Cuomo pulled out his verbal bazooka during a Post editorial board meeting Thursday.

“What does New York City do with the money they receive,” Cuomo asked.

“Why isn’t there a ‘maintenance of effort?’”

That is a phrase state lawmakers have used to make sure that the city doesn’t take additional state education funding while scaling back on its own funding commitment to schools.

“That should be the conversation,” Cuomo said. Cuomo lashed out after de Blasio, during testimony in Albany last week, claimed the governor and the Legislature weren’t pulling their weight in funding city schools to abide with a court ruling.

“Since 2008, the city’s share of spending of education spending has increased from 49 percent to 57 percent, while the state share has declined from 41 percent to 37 percent.

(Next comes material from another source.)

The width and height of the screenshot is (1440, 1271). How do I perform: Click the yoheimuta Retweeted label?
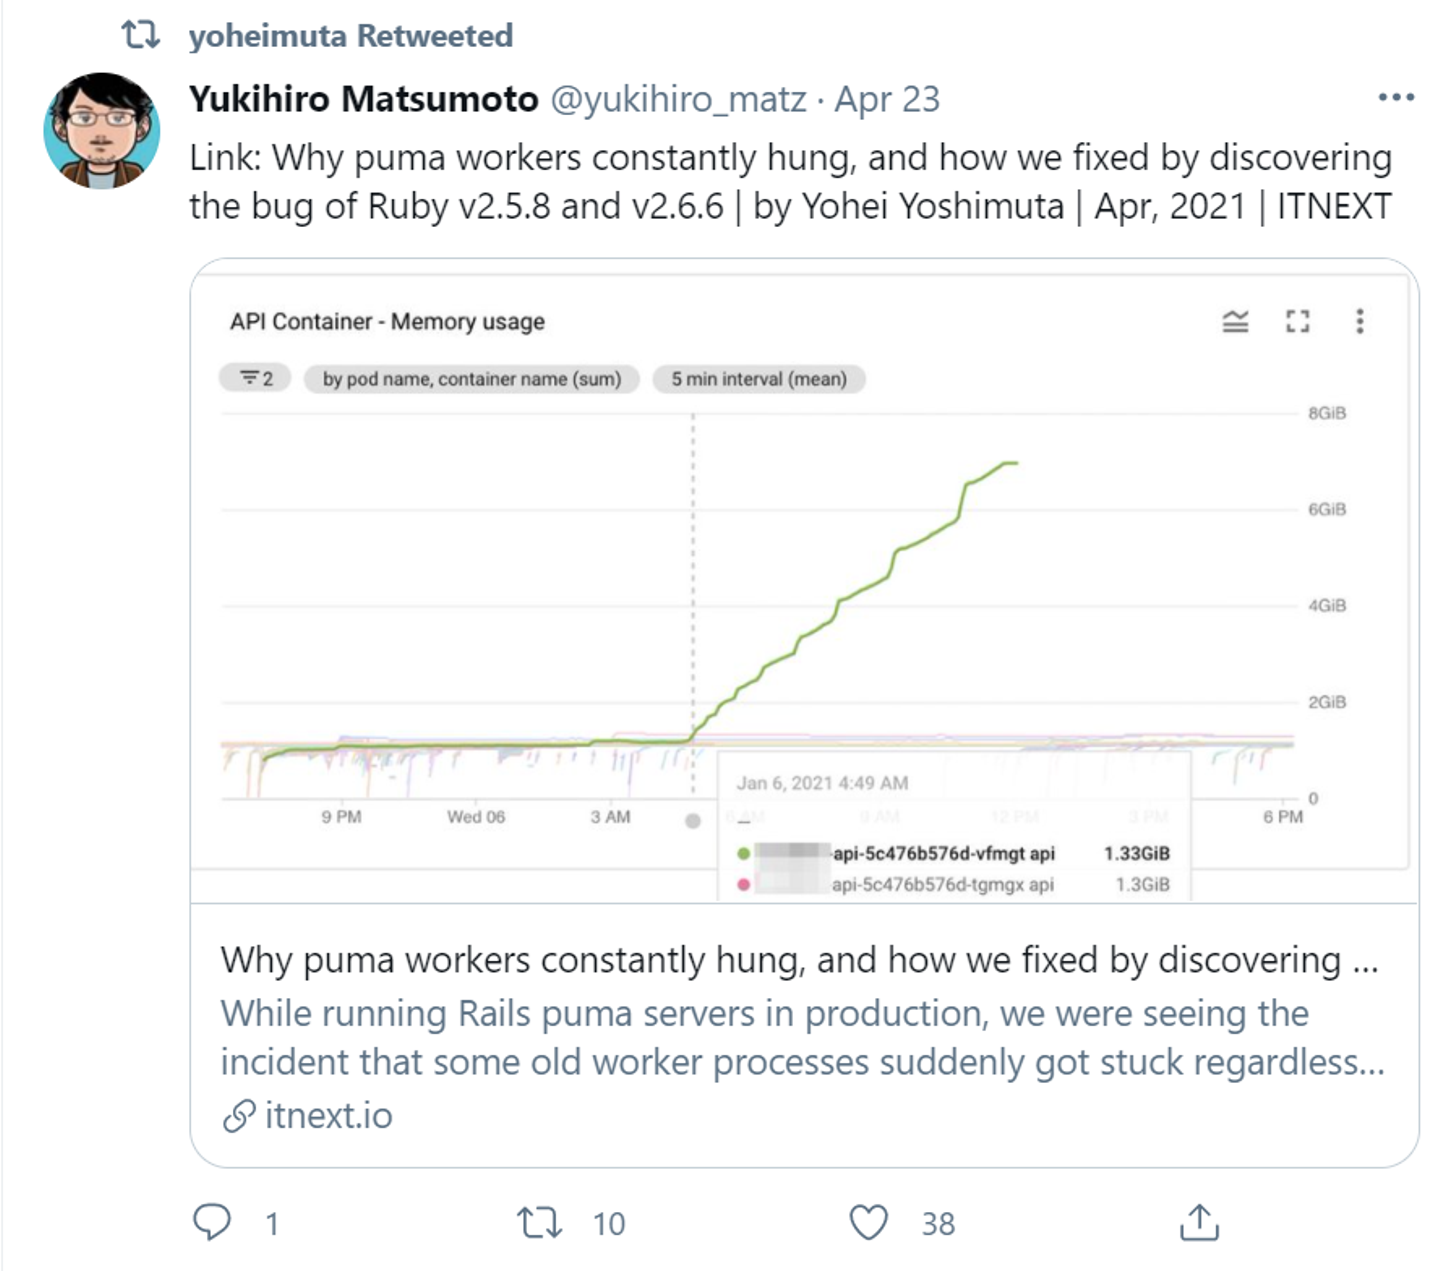(350, 36)
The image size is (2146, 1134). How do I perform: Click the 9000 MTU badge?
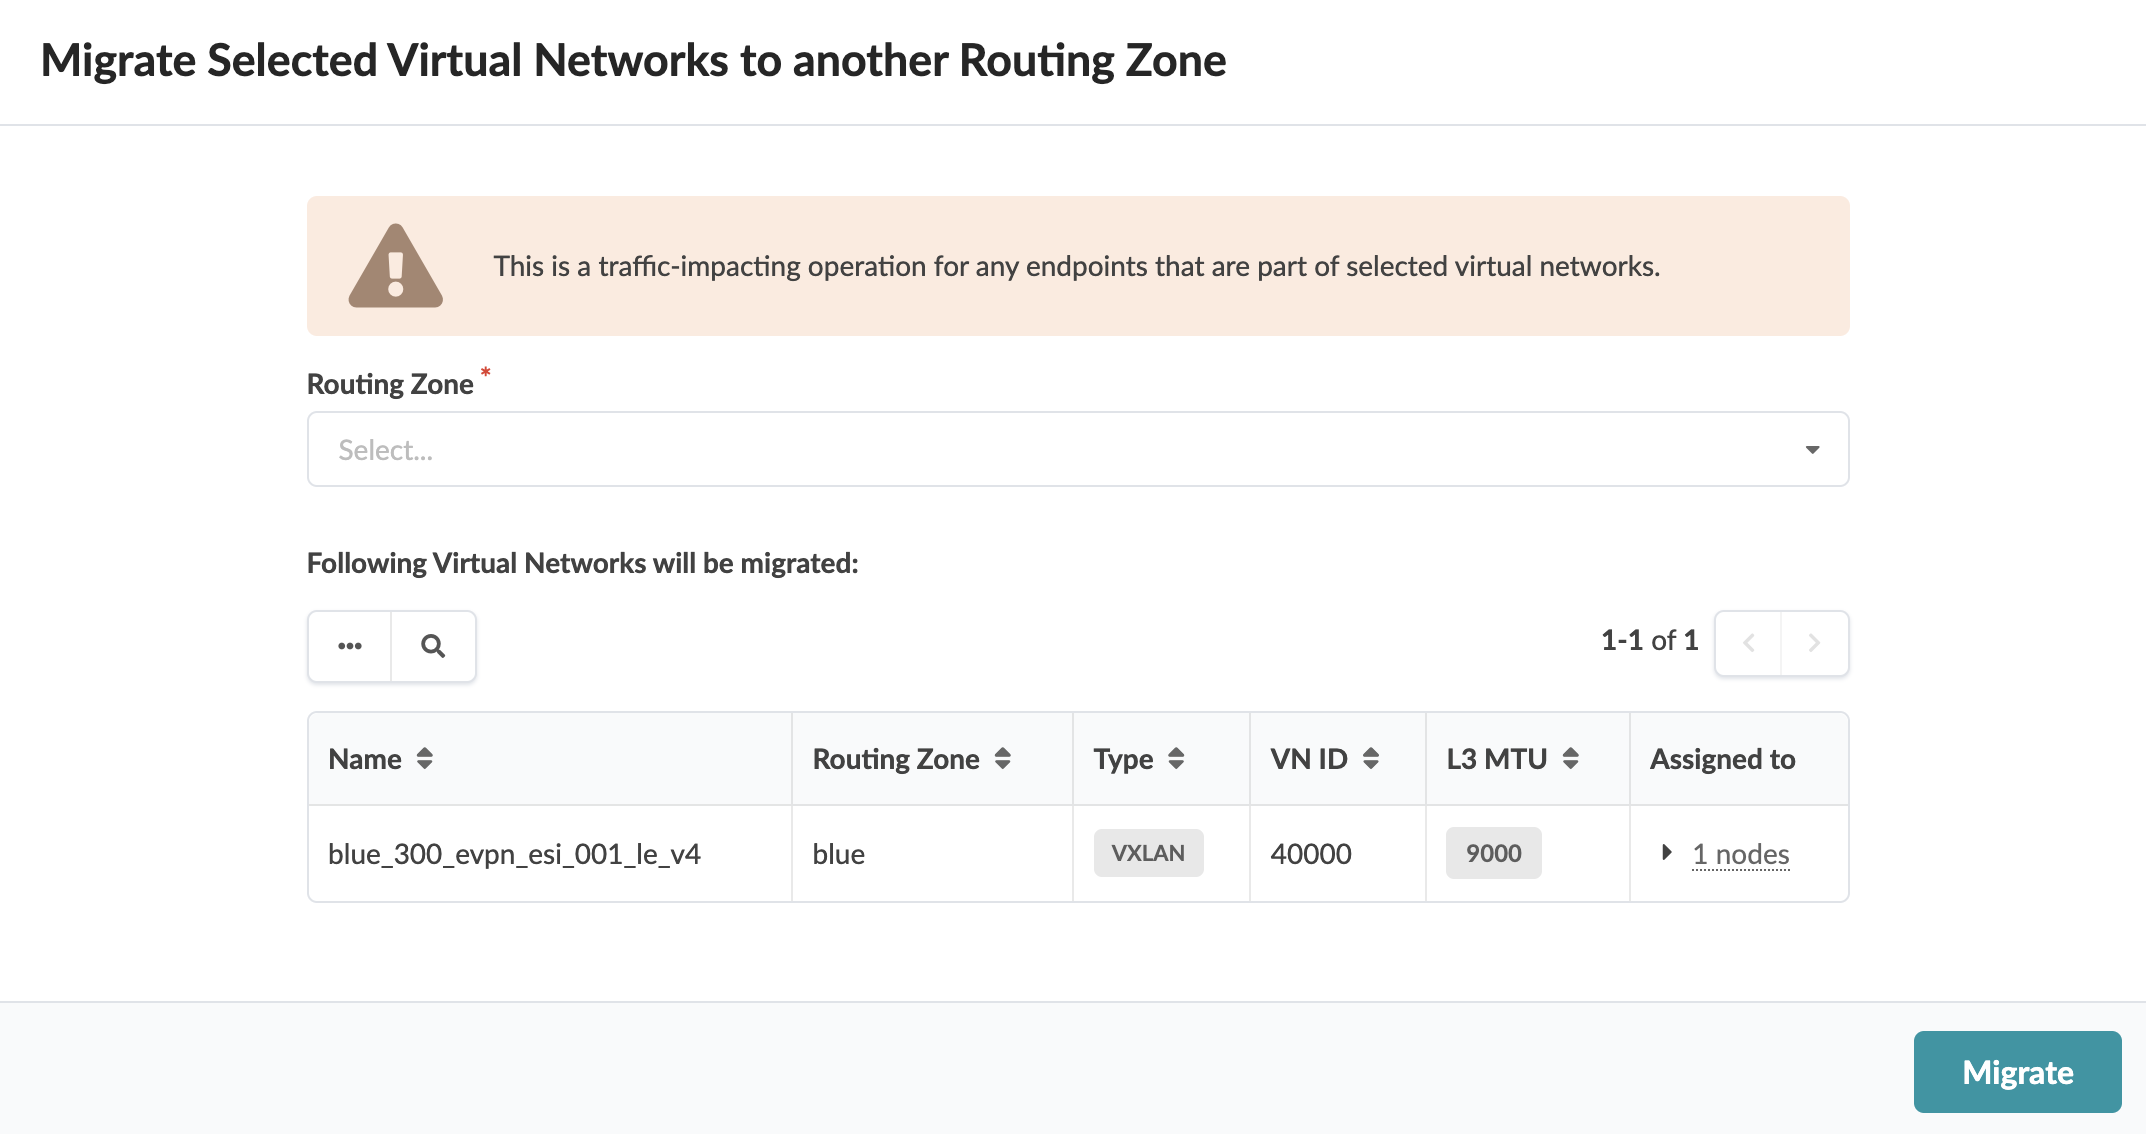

The state shortfall is $1.6 billion,” de Blasio said.

“We are doing our part to provide equitable funding to our schools but we need the state’s partnership, and we need the state to do more,” the mayor added.

But Cuomo said de Blasio used figures from the Bloomberg years to inflate his numbers.

“Bloomberg funded more than de Blasio, which is really ironic,” Cuomo said.

Cuomo said Albany now provides 50 percent of funding for city schools.

During his testimony last week, De Blasio also complained that Cuomo’s budget plan shifts $198.3 million from the city Department of Education to charter schools Cuomo noted that students who attend charters are public school students, too.

“The [charter school] kids if they were in a public school you would have to pay for them. These are public charter schools,” Cuomo told the Post.

De Blasio insists the city contributes more to schools than the state, especially when factoring in costly pension payments, fringe benefits and debt service.

“There is no question the City is doing more than their fair share,” the mayor’s office said in a statement. “NYC provides 60 percent of the State revenues, we have 53 percent of the State’s Free and Reduced Price Lunch Students and 40 percent of students in the entire state. The State needs to step up and do their part.”

City Hall disputed Cuomo’s figures Including proposed spending for the upcoming fiscal year, de Blasio has has increased funding to schools by $3.1 billion—an increase of about 21.2 percent, more than the state has, said mayoral spokeswoman Freddi Goldstein.